Ateliergespräch - Martin Spengler
Lieber Herr Spengler, in einem früheren Gespräch antworteten Sie auf die Frage, ob Sie nun Bildhauer oder Maler seien, dass eigentlich beides nicht passe, „Macher“ aber durchaus zutreffe.
Künstler passt. – Ja, das ist schwierig, das mit dem Macher war mir wichtig, um damit eine gewisse Grundposition zu verdeutlichen. Ein Macher ist ja auch ein Stück weit von seinem Handlungsdrang getrieben. Er muss und will nach seinen Ideen handeln, spezifisch gesprochen in meinem Fall also Künstler. Hierbei geht es mir nicht vordringlich darum, mit welchen Materialien ich arbeite.

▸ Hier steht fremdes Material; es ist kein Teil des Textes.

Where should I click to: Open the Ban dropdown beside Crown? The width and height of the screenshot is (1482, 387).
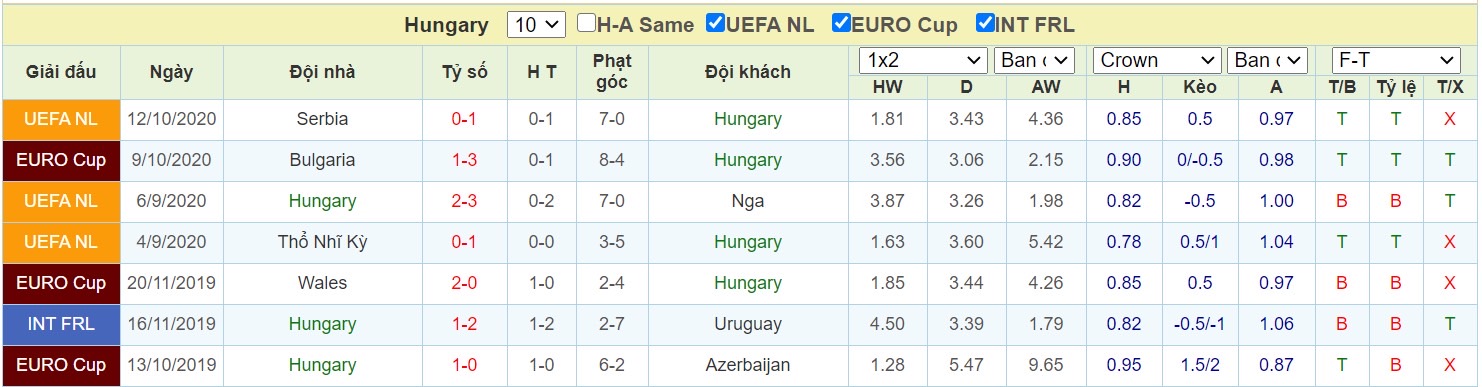pos(1268,60)
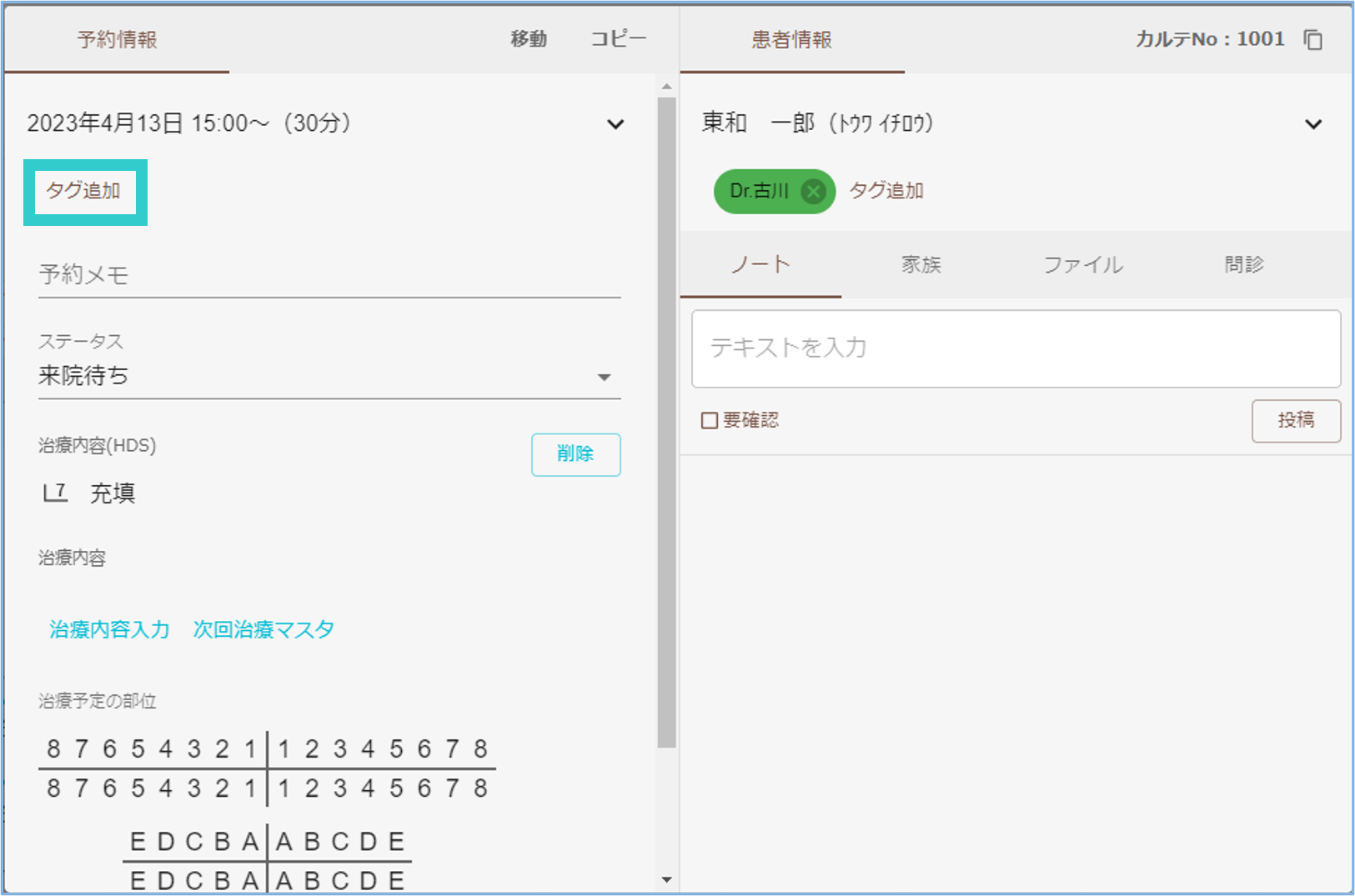
Task: Tick the 要確認 checkbox
Action: coord(710,421)
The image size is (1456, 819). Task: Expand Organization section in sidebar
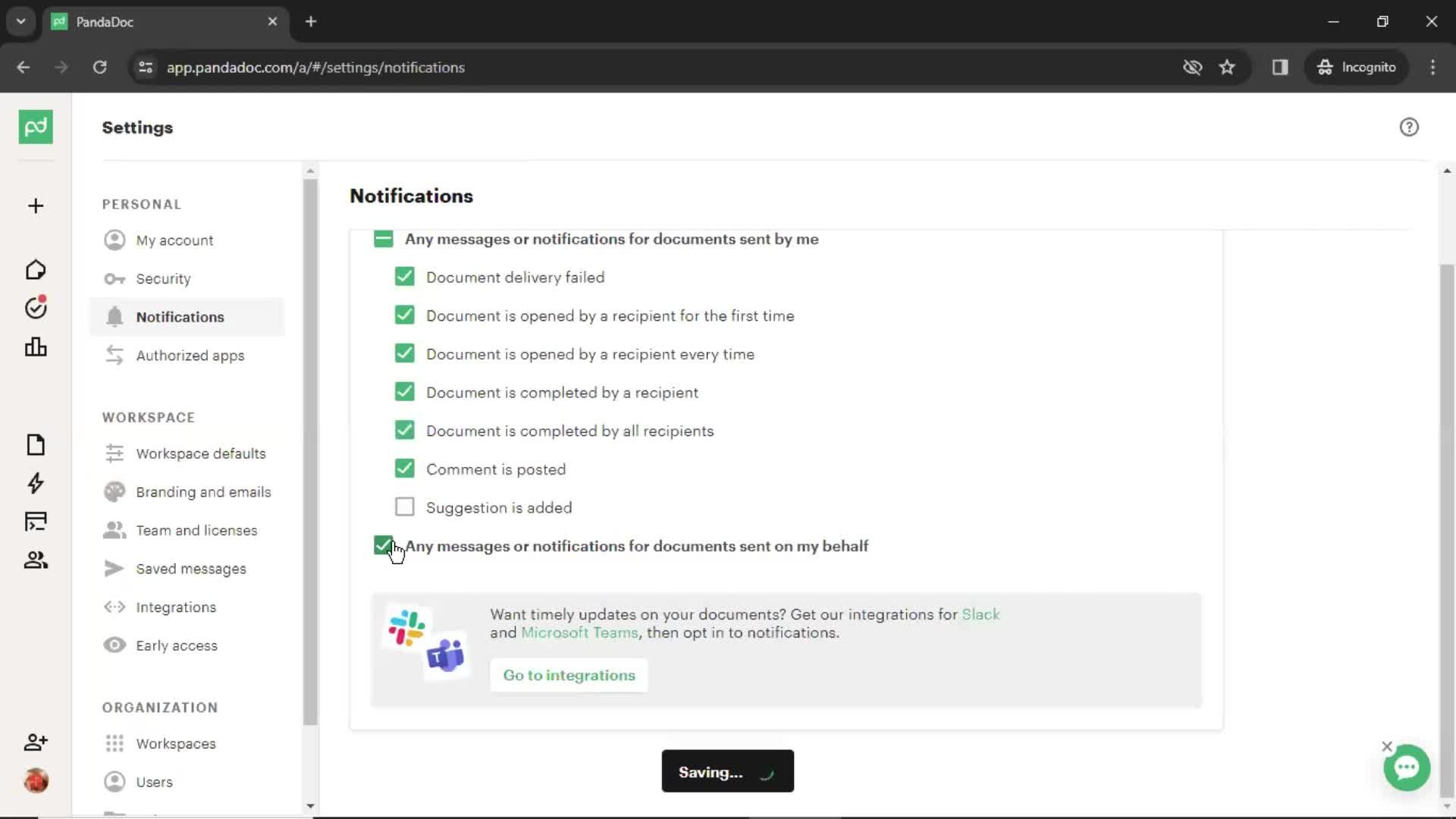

Ihnen geht es um Strukturen, und den Weg dorthin beschrieben Sie als eine Art alchimistischen Prozess. Finden sich in Ihrem Atelier neben Cutter-Messern und Wellpappe also auch Schwefel und Silber oder wie ist das gemeint?
Das beziehe ich darauf, dass ich weder gedanklich noch in meiner Materialität eingetretene Pfade beschreiben möchte und mich dadurch nicht durch klassische Konventionen bei diesen Themen einschränken lassen will. Mein künstlerischer Versuch strebt immer nach dem Experiment, durch das ich zu einem offenen Ergebnis gelange und das auch gelegentlich erst noch zur Kunst umgeformt werden muss, nachdem es mich überrascht hat.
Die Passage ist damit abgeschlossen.